The pandemic is having a significant impact on people who were already living with behavioral health conditions prior to the spread of the virus, new data from GoodRx show.
The analysis found prescription fills for depression and anxiety medications reached an all-time high this year. Fills for such drugs have been on the rise since 2016 and reached a peak in April of this year.
In addition, GoodRx found that 63% of the 1,000 people surveyed said their anxiety and/or depression symptoms were either "worse" or "much worse" over the course of the year. Twenty-eight percent said their symptoms were the same, and less than 10% said their symptoms had improved under the pandemic.
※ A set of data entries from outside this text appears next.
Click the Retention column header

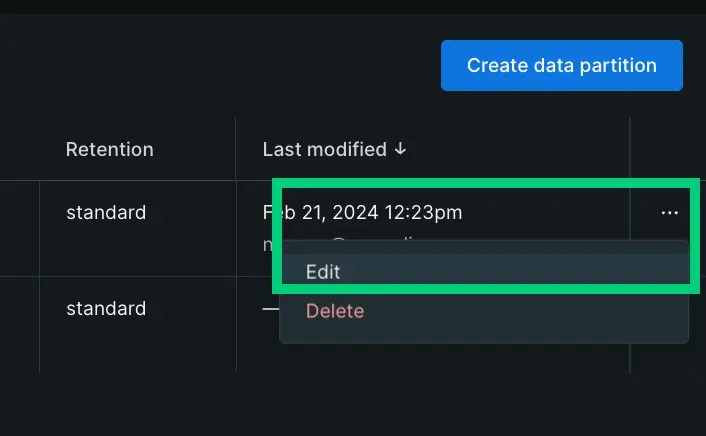click(110, 149)
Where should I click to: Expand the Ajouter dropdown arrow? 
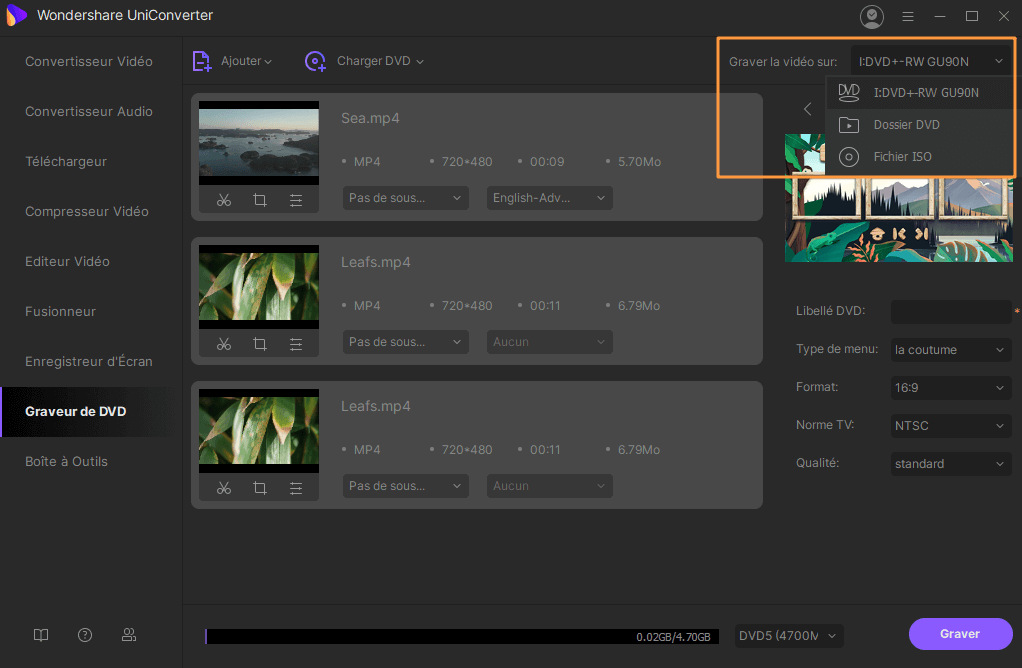[268, 62]
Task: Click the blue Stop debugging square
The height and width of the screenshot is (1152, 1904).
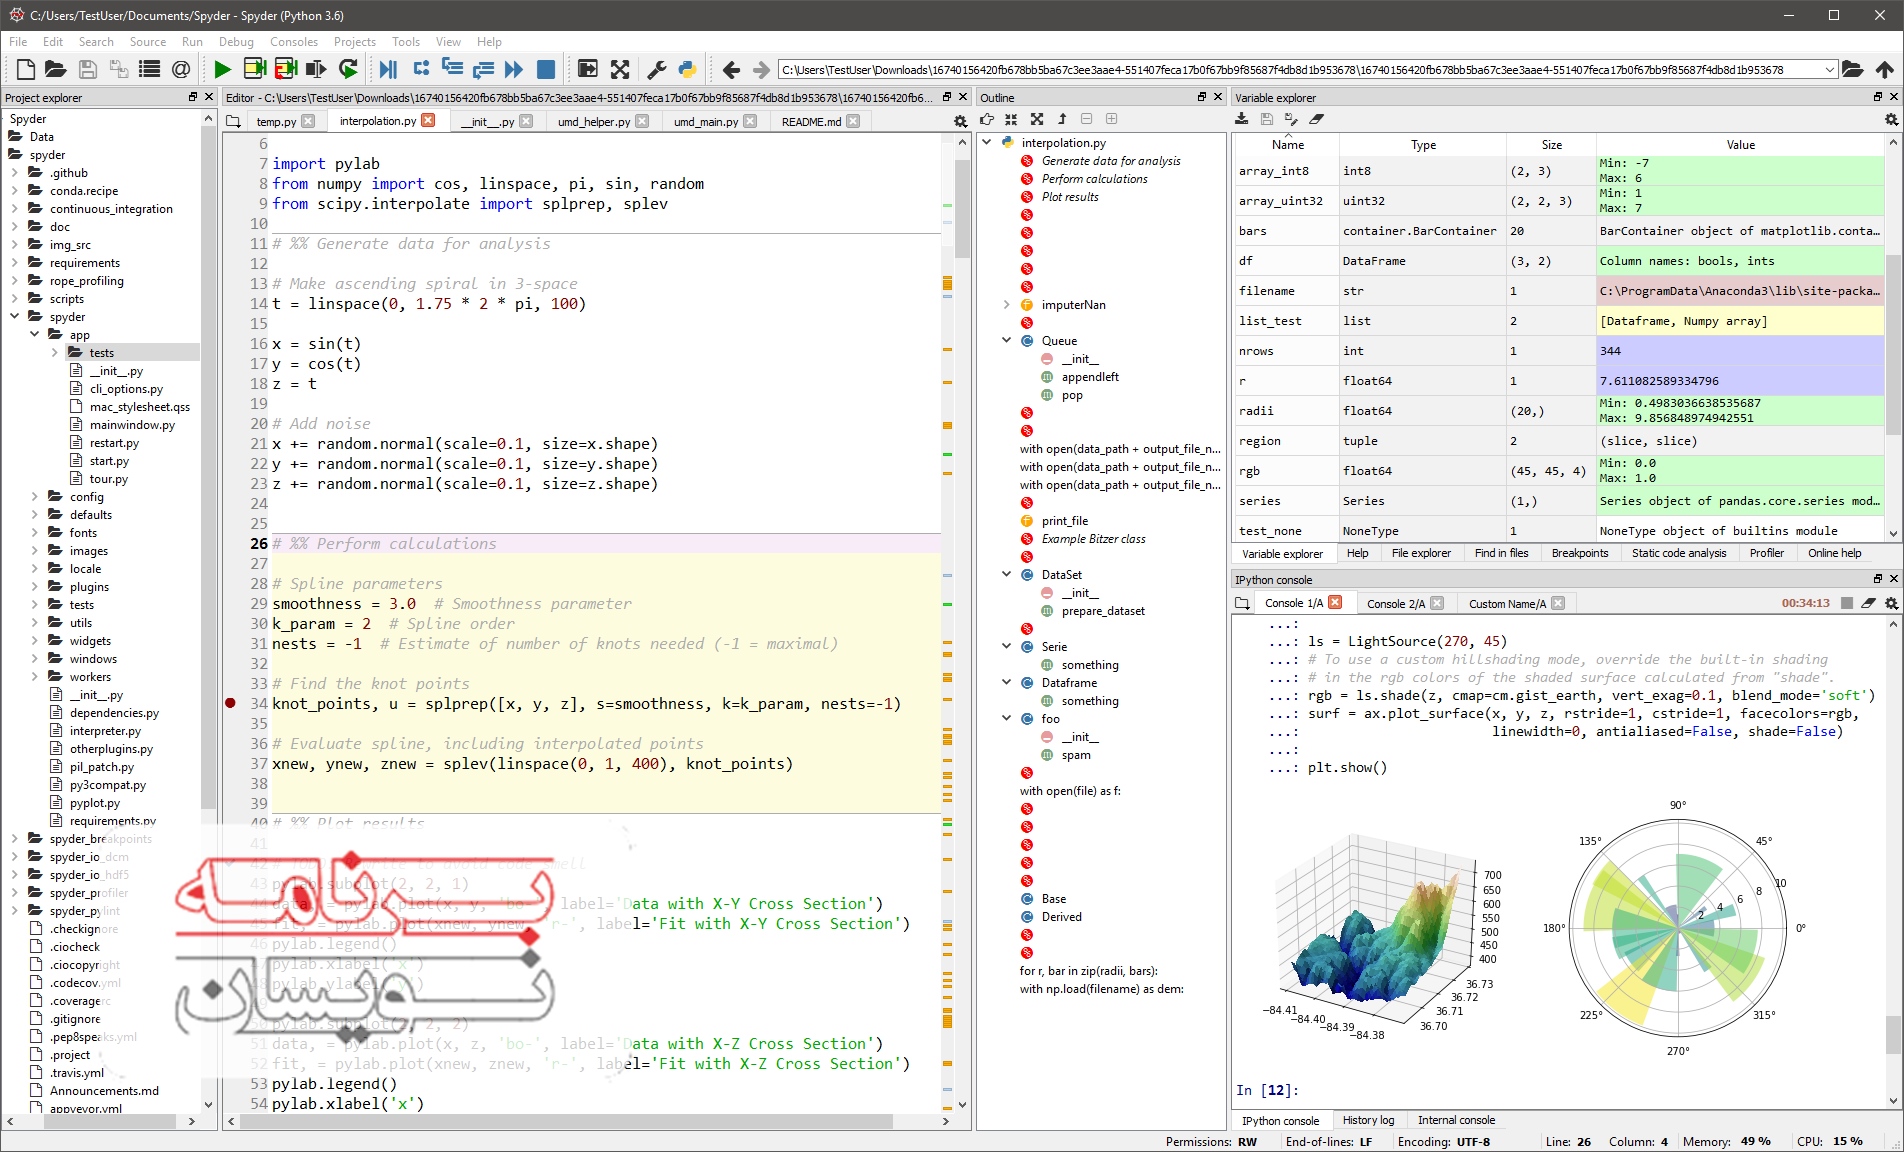Action: tap(546, 69)
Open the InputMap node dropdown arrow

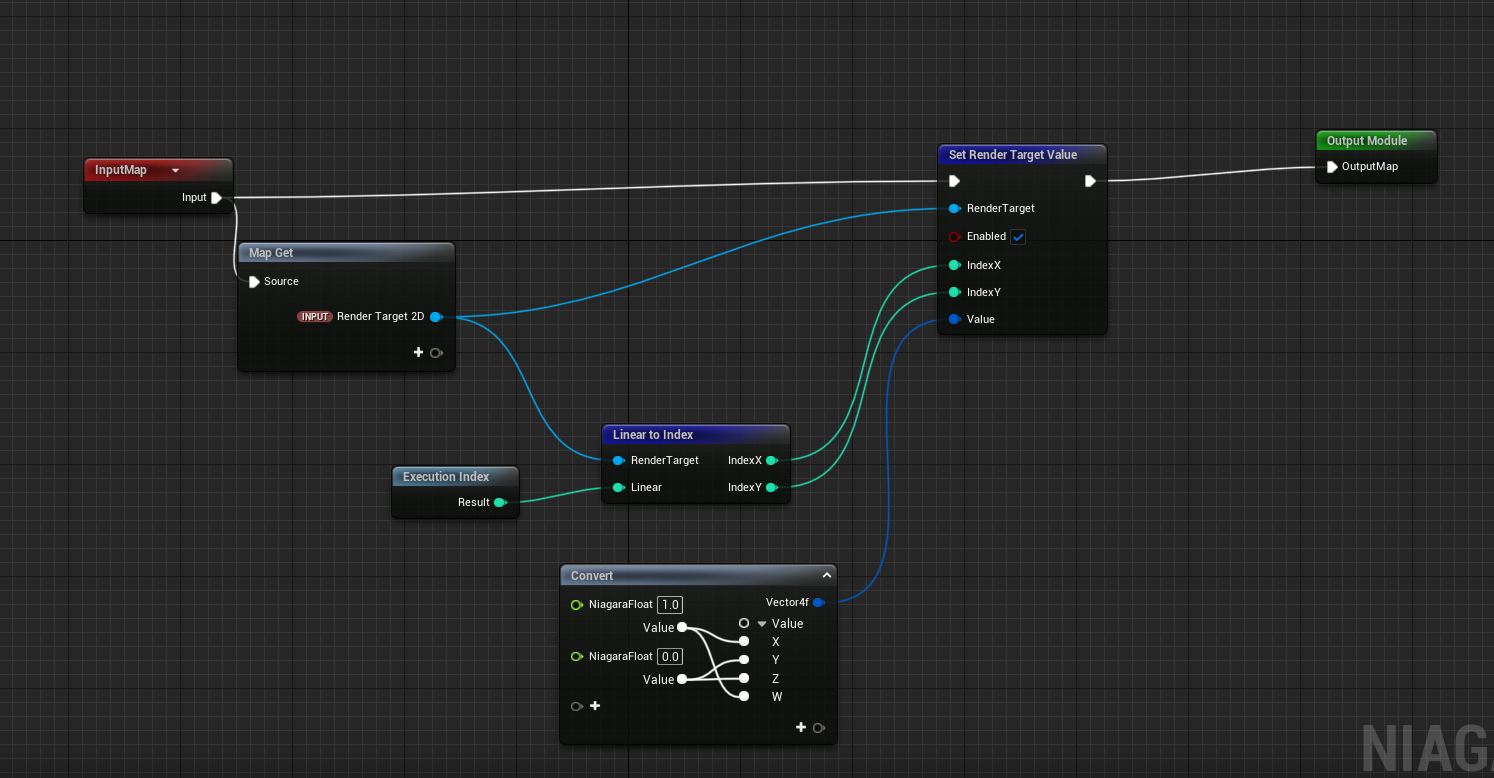point(176,171)
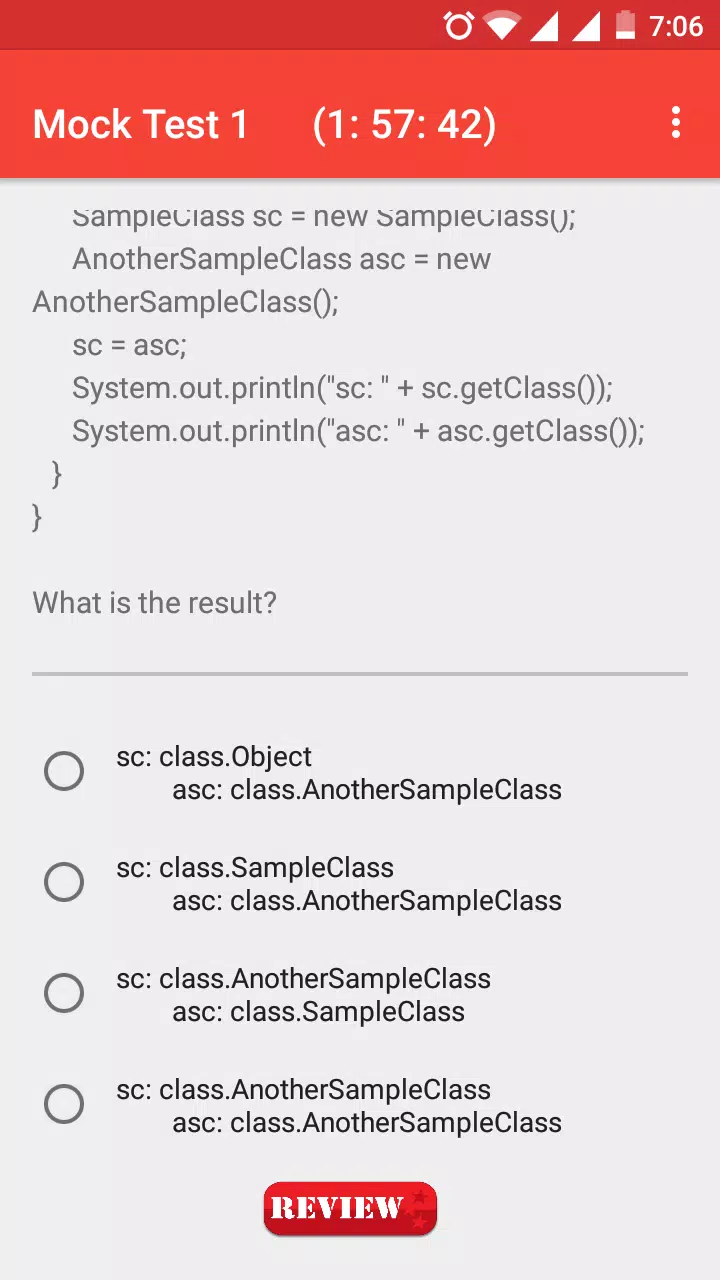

Tori Marsh, director of research at GoodRx and one of the study's authors, said the findings suggest there could be lingering effects beyond the pandemic on people's health as a result of worsening mental health.
For example, a lack of motivation to eat well or exercise that is made worse by the stress of COVID-19 could lead to increases in obesity and diabetes risk, she said. Nearly half (49%) of those surveyed reported struggling with the motivation to exercise or eat healthy.
In addition, 20% said they had trouble managing another illness due to the pandemic, which could also have notable impacts once the pandemic ends.
"I think there’s going to be a lot of downstream effects from this that we’re not really thinking about at this point," Marsh said.
Other challenges reported in the survey include an increase in the frequency of thoughts of self-harm, with 15% saying they experienced this. Plus, 39% said they experienced panic attacks more frequently because of the pandemic.
Marsh said the study also suggests people are self-medicating for their conditions as the pandemic wears on. Seven percent of those surveyed said they had turned to recreational drugs or alcohol due to their depression or anxiety symptoms.
The survey also found that 15% said they were taking anxiety or depression medications that were not prescribed to them, Marsh said.
The heightened struggles with behavioral health needs are not likely to end with the pandemic, she said.
"Likely this is going to last well beyond the pandemic," Marsh said. "It’s going to take a while for us to get fully back on our feet."